Each share of Common Stock issuable upon the exercise hereof shall be
hereinafter referred to as a "Warrant Share".
1. This Warrant may be exercised during the Exercise Period, either in
whole or in part, by the surrender of this Warrant (with the election at the end
hereof duly executed) to the Company at its office at _____________, or at such
other place as is designated in writing by the Company, together with a
certified or bank cashier's check payable to the order of the Company in an
amount equal to the product of the Exercise Price and the number of Warrant
Shares for which this Warrant is being exercised.

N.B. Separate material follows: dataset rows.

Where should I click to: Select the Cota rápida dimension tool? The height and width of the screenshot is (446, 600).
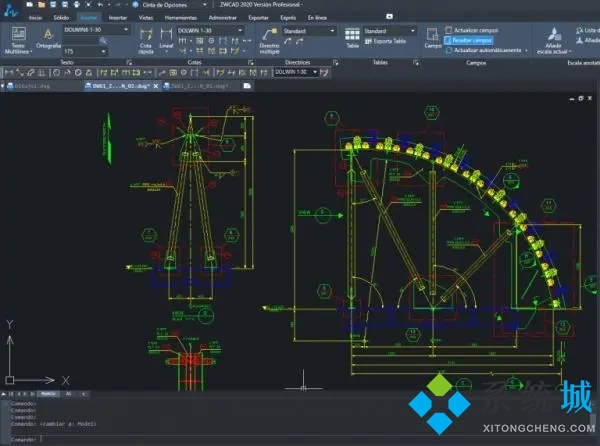click(146, 40)
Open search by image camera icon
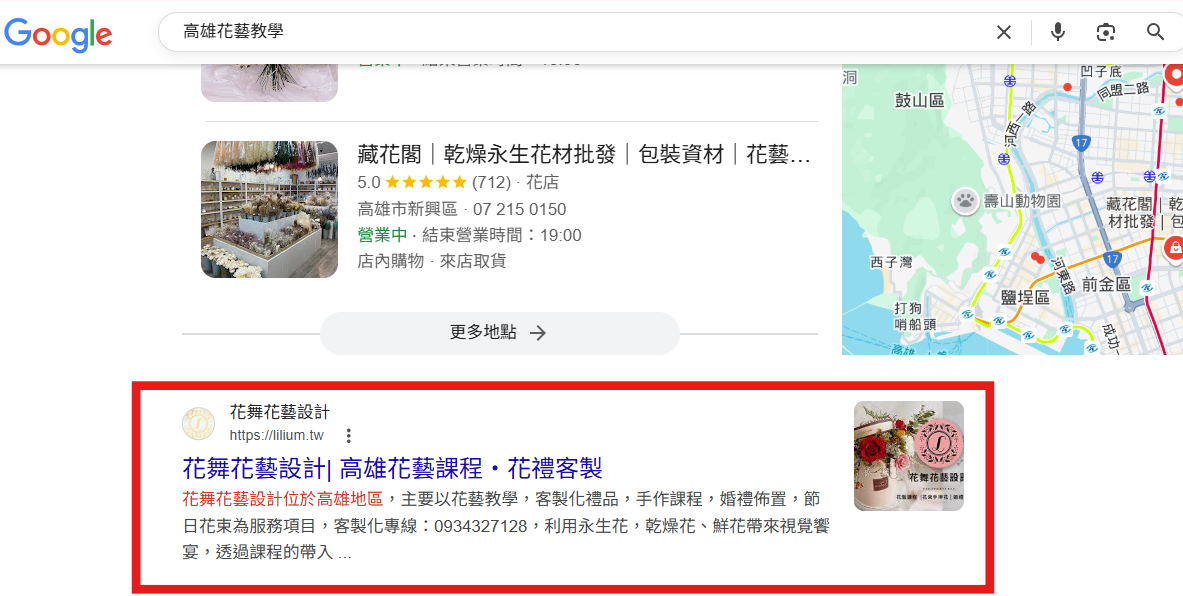This screenshot has width=1183, height=596. [1106, 32]
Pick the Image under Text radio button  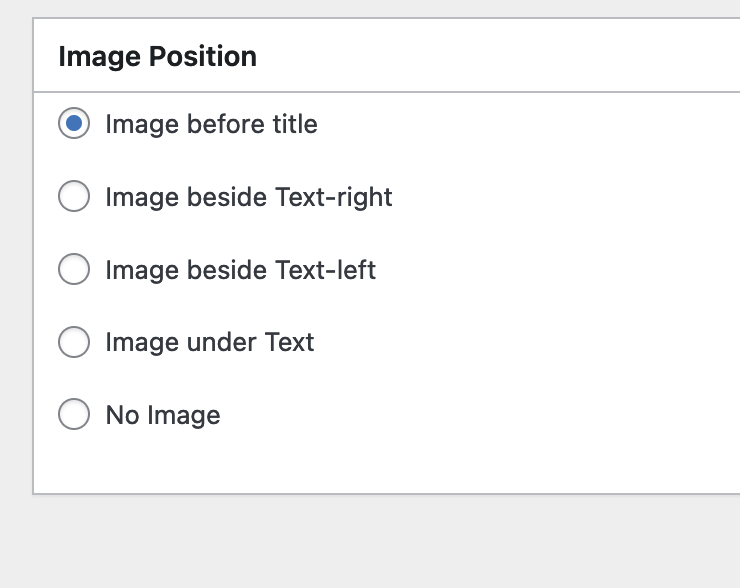74,342
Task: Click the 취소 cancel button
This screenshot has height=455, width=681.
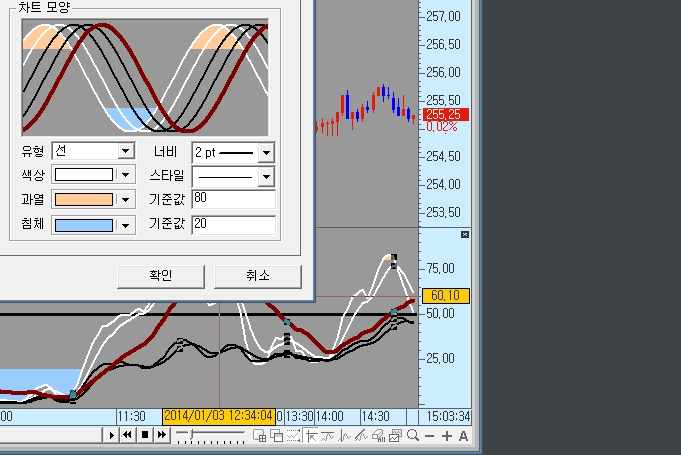Action: (x=258, y=276)
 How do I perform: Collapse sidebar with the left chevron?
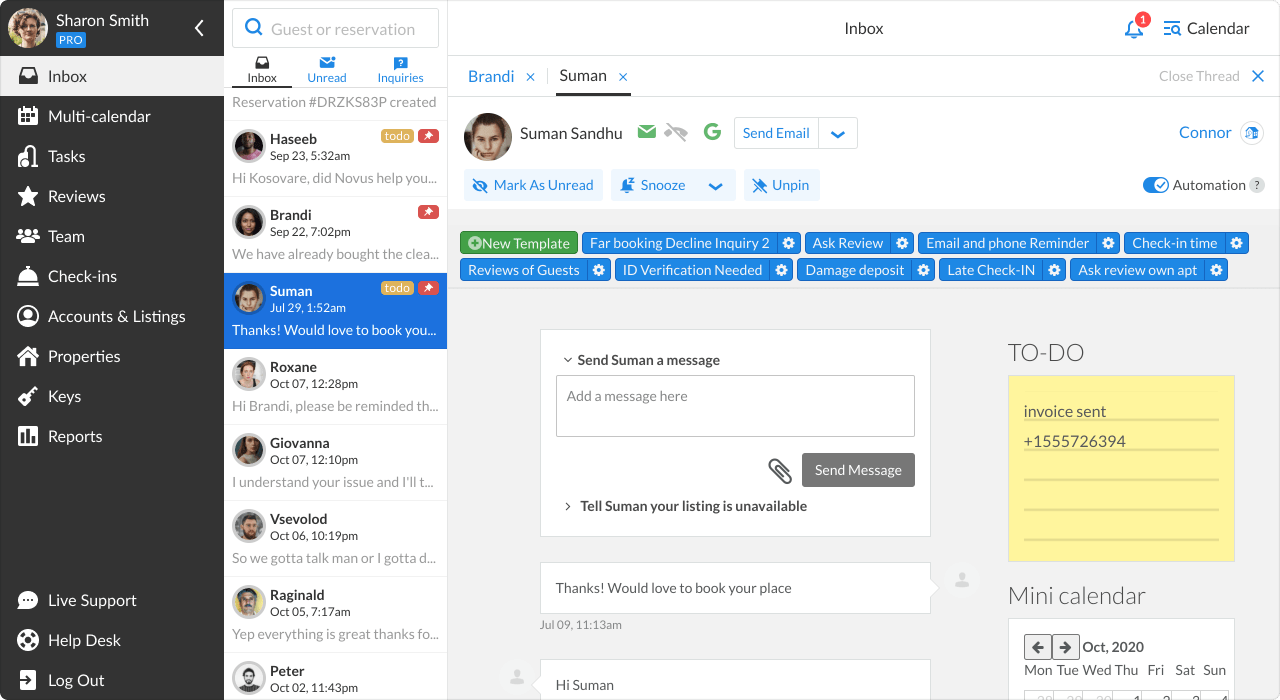coord(199,28)
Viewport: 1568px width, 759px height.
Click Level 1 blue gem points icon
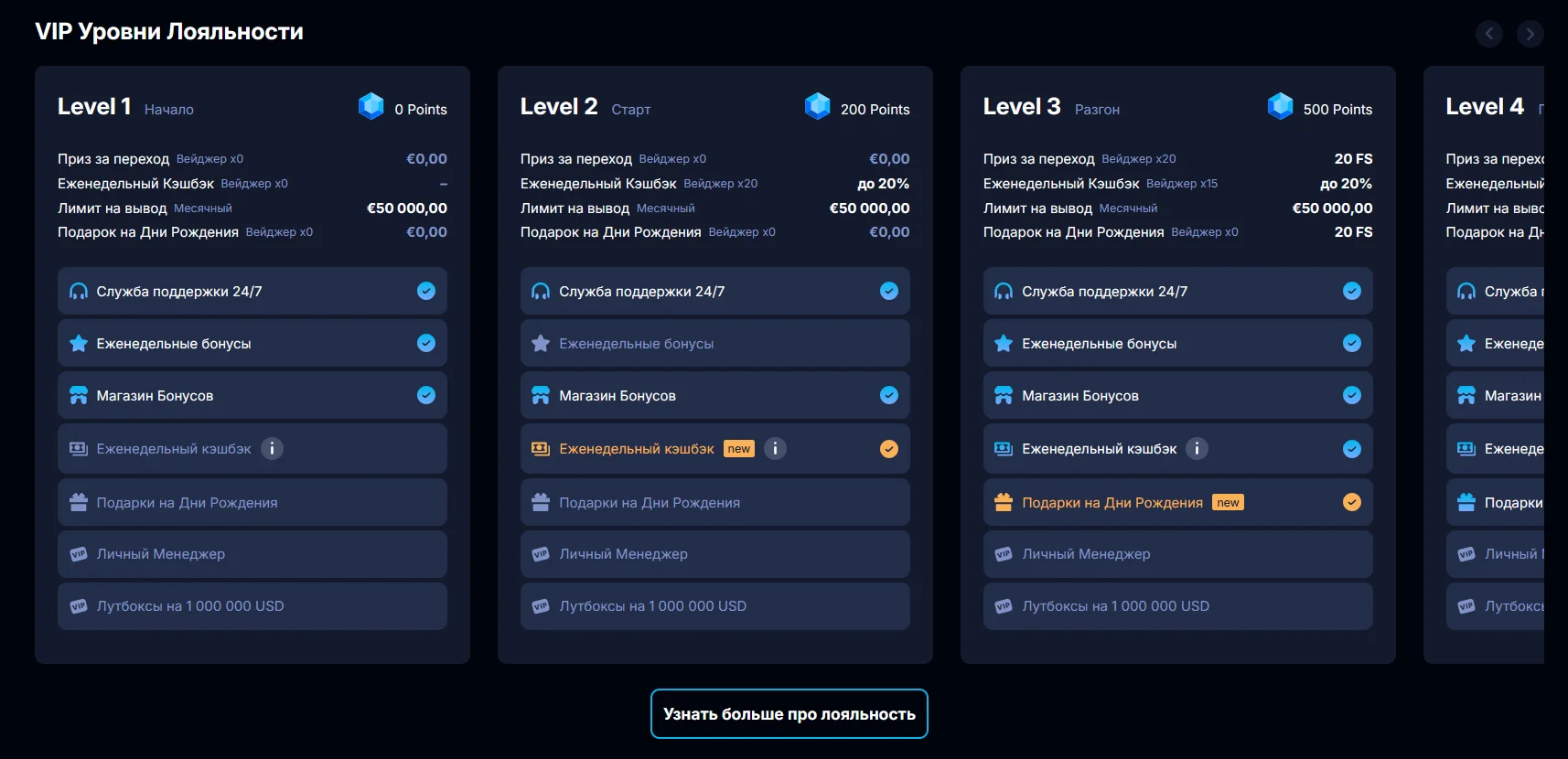coord(371,107)
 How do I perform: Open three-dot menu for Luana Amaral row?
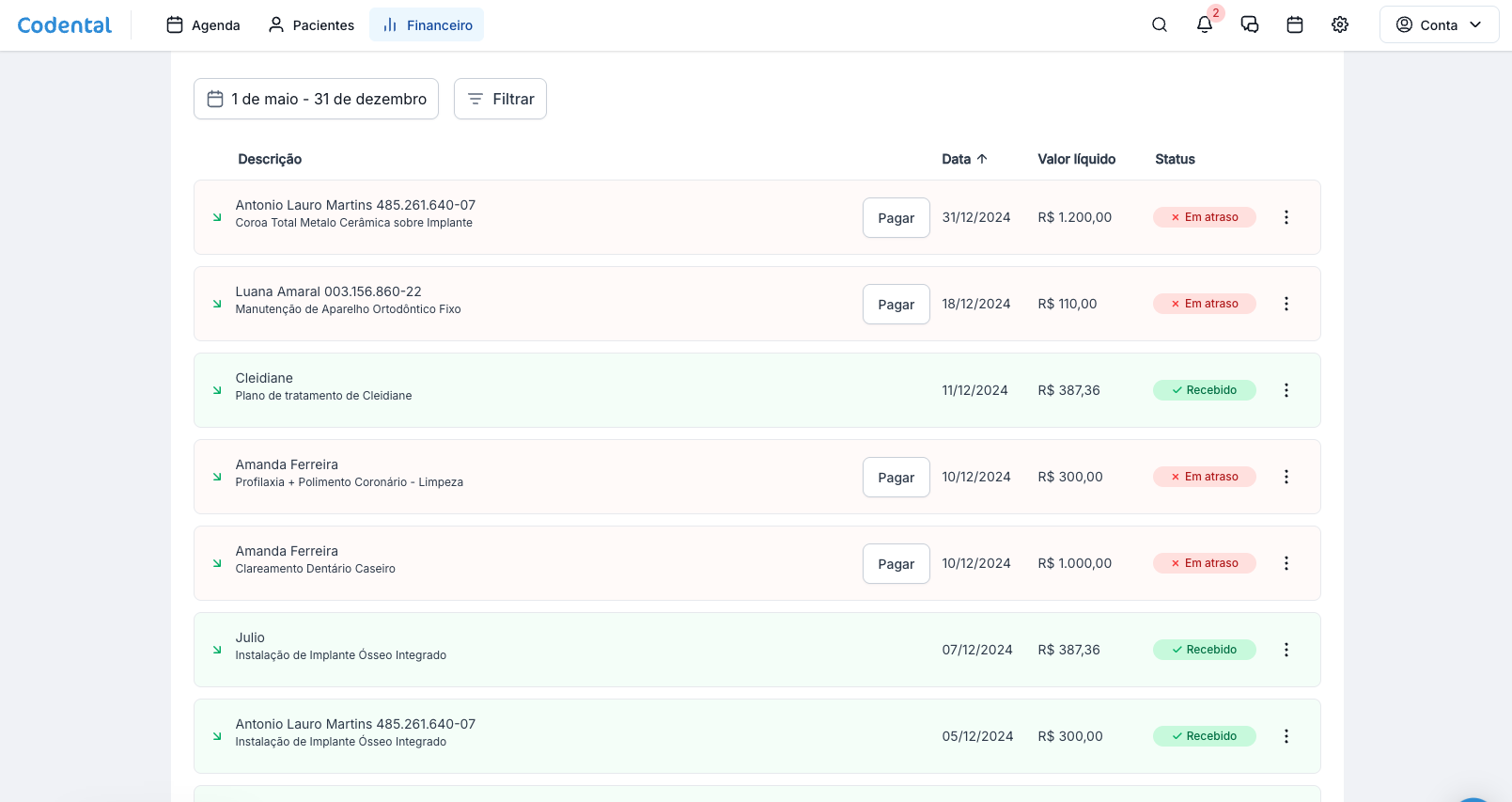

2. Upon each exercise of the Holder's rights to purchase Warrant Shares,
the Holder shall be deemed to be the holder of record of the Warrant Shares,
notwithstanding that the transfer books of the Company shall then be closed or
certificates representing the Warrant Shares with respect to which this Warrant
was exercised shall not then have been actually delivered to the Holder. As
soon as practicable after each such exercise of this Warrant, the Company shall
issue and deliver to the Holder a certificate or certificates representing the
Warrant Shares issuable upon such exercise, registered in the name of the Holder
or its designee. If this Warrant should be exercised in part only, the Company
shall, upon surrender of this Warrant for cancellation, execute and deliver a
Warrant evidencing the right of the Holder to purchase the balance of the
aggregate number of Warrant Shares purchasable hereunder as to which this
Warrant has not been
exercised or assigned.
3. Any Warrants issued upon the transfer or exercise in part of this
Warrant shall be numbered and shall be registered in a warrant register (the
"Warrant Register") as they are issued. The Company shall be entitled to treat
the registered holder of any Warrant on the Warrant Register as the owner in
fact thereof for all purposes, and shall not be bound to recognize any equitable
or other claim to, or interest in, such Warrant on the part of any other person,
and shall not be liable for any registration or transfer of Warrants which are
registered or to be registered in the name of a fiduciary or the nominee of a
fiduciary unless made with the actual knowledge that a fiduciary or nominee is
committing a breach of trust in requesting such registration or transfer, or
with the knowledge of such facts that its participation therein amounts to bad
faith. This Warrant shall be transferable on the books of the Company only upon
delivery thereof duly endorsed by the Holder or by his duly authorized attorney
or representative, or accompanied by proper evidence of succession, assignment,
or authority to transfer. In all cases of transfer by an attorney, executor,
administrator, guardian, or other legal representative, duly authenticated
evidence of his, her, or its authority shall be produced. Upon any registration
of transfer, the Company shall deliver a new Warrant or Warrants to the person
entitled thereto. This Warrant may be exchanged, at the option of the Holder
thereof, for another Warrant, or other Warrants of different denominations, of
like tenor and representing in the aggregate the right to purchase a like number
of Warrant Shares (or portions thereof), upon surrender to the Company or its
duly authorized agent. Notwithstanding the foregoing, the Company shall have no
obligation to cause Warrants to be transferred on its books to any person if, in
the opinion of counsel to the Company, such transfer does not comply with the
provisions of the Securities Act of 1933, as amended (the "Act"), and the rules
and regulations thereunder.
4. The Company shall at all times reserve and keep available out of its
authorized and unissued Common Stock, solely for the purpose of providing for
the exercise of the Warrants, such number of shares of Common Stock as shall,
from time to time, be sufficient therefor. The Company represents that all
shares of Common Stock issuable upon exercise of this Warrant are duly
authorized and, upon receipt by the Company of the full payment for such Warrant
Shares, will be validly issued, fully paid, and nonassessable, without any
personal liability attaching to the ownership thereof and will not be issued in
violation of any preemptive or similar rights of stockholders.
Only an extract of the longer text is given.